История свечи - стр. 1
Михаил Фарадей – один из величайших представителей современной науки. Его гений, изобретательный в теории, вызывает немедленно прилагать его открытия на практике, благодаря его уменью доказывать и развивать свои идеи при помощи опыта. Физические снаряды, изобретенные им, всегда в скором времени применялись к практически полезным целям, и потому его имя становилось популярным в то самое время, как великие открытия его возбуждали удивление ученых и академий. С другой стороны, величие и доброта его характера, безукоризненная чистота его научной жизни, искренняя любовь к благу, к которому он всегда стремился со всею пылкостью и живостью своей натуры, – все эти качества и добродетели, отражающиеся на его одушевленном и симпатичном лице, производили чарующее действие на его соотечественников и на посещавших его иностранцев, и я не знаю никого, кто мог бы устоять против обаятельности этого впечатления.
За несколько лет до падения первой империи, Фарадей приезжал в Женеву с учителем и другом своим или, вернее, с своим благосклонным покровителем, Гемфри Дэви.

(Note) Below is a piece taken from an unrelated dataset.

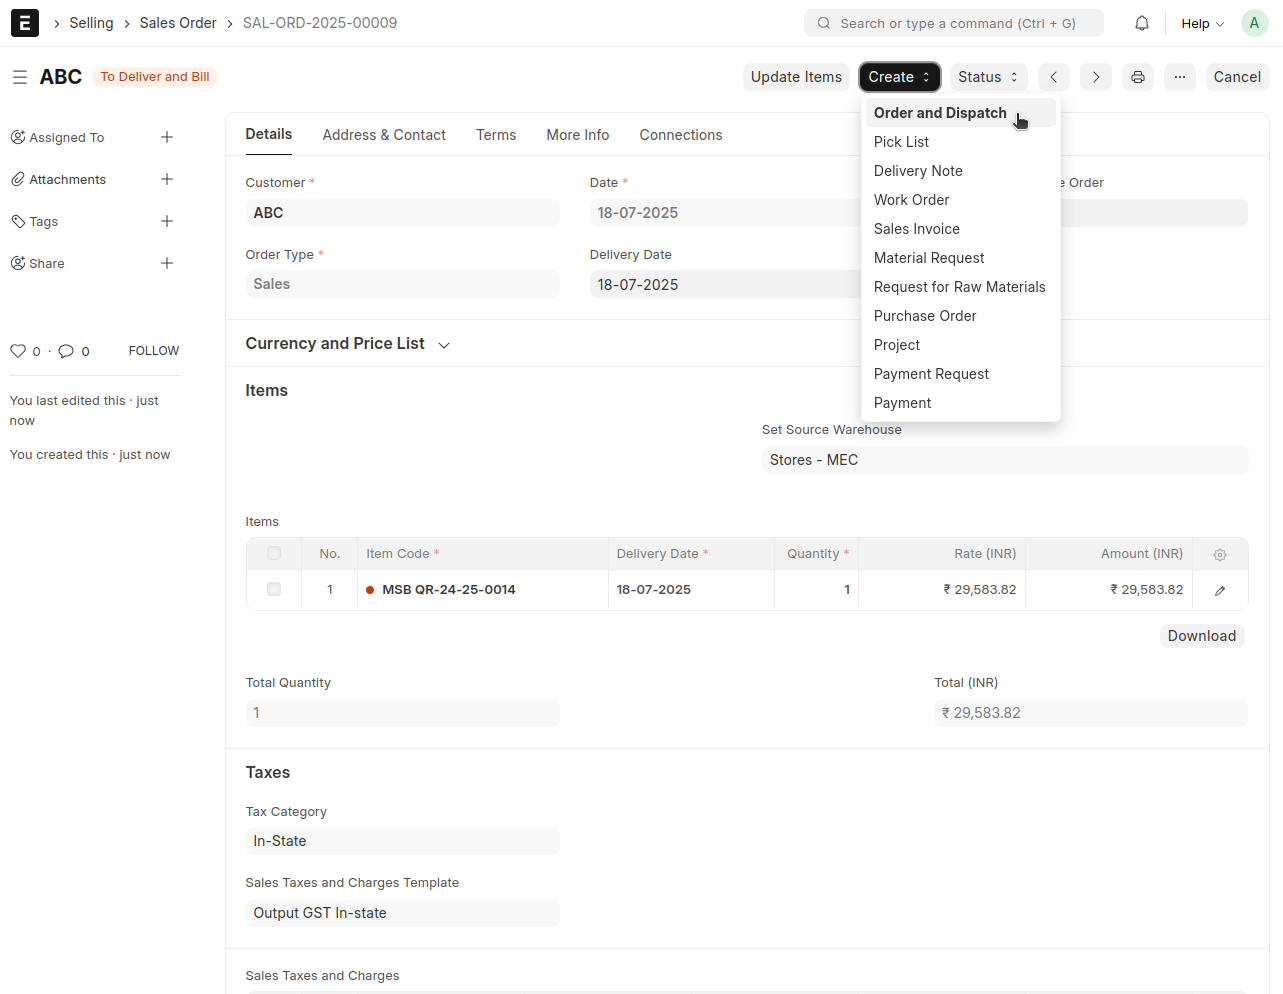
Task: Click the items table settings gear
Action: point(1220,554)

Ученые, имевшие счастье принимать у себя в то время этих двух великих людей, хранят доселе воспоминание об этом: первый, сэр Гемфри Дэви, был в одно и то же время и знатный вельможа, и великий ученый авторитет; другой, Михаил Фарадей, в то время еще очень молодой, был простой «ассистент», помощник Дэви, и в этом звании отличался скромностью и тактом. Знаменитый отец Огюста де-ля-Рива, известного физика, избранного нашей академией в число своих иностранных членов, имел честь принимать у себя этих славных гостей; г. О. де-ля-Рив недавно рассказывал мне о глубоком впечатлении, которое произвели на женевских ученых достоинства и характер молодого Фарадея. Он возбудил к себе живейшее участие в членах несравненной женевской академии, где в то время были: Соссюр, де-Кандоль, де-ла-Рив, Прево, Марсе, Пикте и много других знаменитостей, прославивших свою и нашу страны; это участие и уважение, которое он сумел приобрести, оставили неизгладимые следы в уме всех этих ученых, и воспоминание о нем переходит из рода в род в их семействах, где научное достоинство наследственно. Я сам видел это и могу сказать, что в Женеве никогда не забудут Фарадея и Анпера, который приезжал туда позднее.

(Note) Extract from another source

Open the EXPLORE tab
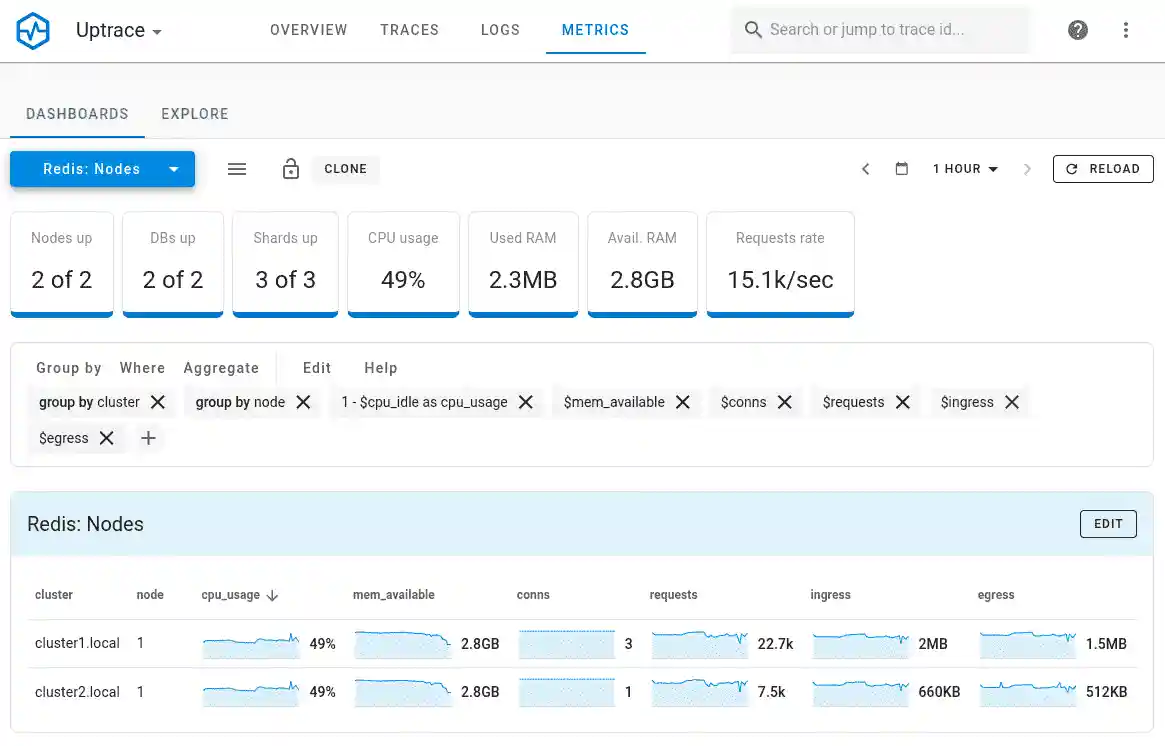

После нашей первой всемирной выставка 1855 года, если не ошибаюсь, Фарадей прибыл в Париж. Он посетил наши ученые заведения и некоторые фабрики; на почтительный и предупредительный прием, который встретил его всюду, он сумел отвечать так, что везде возбудил к себе эти глубокие чувства, и его кроткая и в то же время исполненная достоинства скромность так хорошо умеет согласовать их. Фарадей – один из тех людей, которые не забываются. Посещение им нормальной школы оставило по себе память во мне, полную благодарности.
Лондонский Королевский Институт принадлежит к числу тех многочисленных в Англии частных учреждений, где собрание ученых, светских людей, вельмож, соединившихся между собою для пользы наук, посвящает значительные суммы на поддержание частных занятий профессоров и на преподавание, как высшее, так и элементарное, предлагаемое на вечерних беседах или лекциях. Избранная публика, присутствующая по пятницам на этих чтениях в большом амфитеатре института, знакомится здесь правильно со всеми важными научными новостями; ей сообщают их самые славные ученые Англии, а иногда и других стран, встречающие здесь самое искреннее гостеприимство.

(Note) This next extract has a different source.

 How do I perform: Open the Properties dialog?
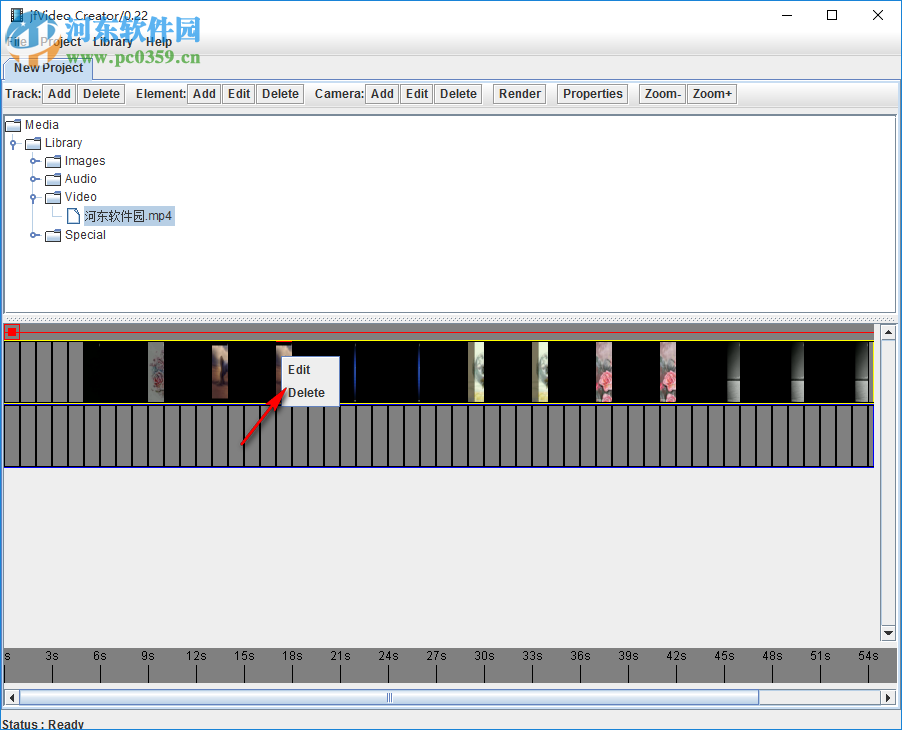tap(592, 93)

В королевском институте сэр Гемфри Дэви произвел свои достопамятные опыты над щелочными металлами; в той же лаборатории провел всю свою жизнь и Фарадей, посвятивший свою деятельность, как известно, физическим наукам. В амфитеатре этого института он приобрел свою профессорскую известность и популярность. Будучи призван упрощать факты и теории, не уменьшая однако их значения, чтобы в элементарной и простой форме излагать их внимательным и расположенным слушателям, глубокий ученый ни разу не пожертвовал интересом науки из-за желания понравиться и вызвать рукоплескания. Строгий и точный в развитии идей, щепетильный, даже ригорист в форме изложения, он учил всегда серьезно и никогда не старался быть, как теперь говорят, общедоступным.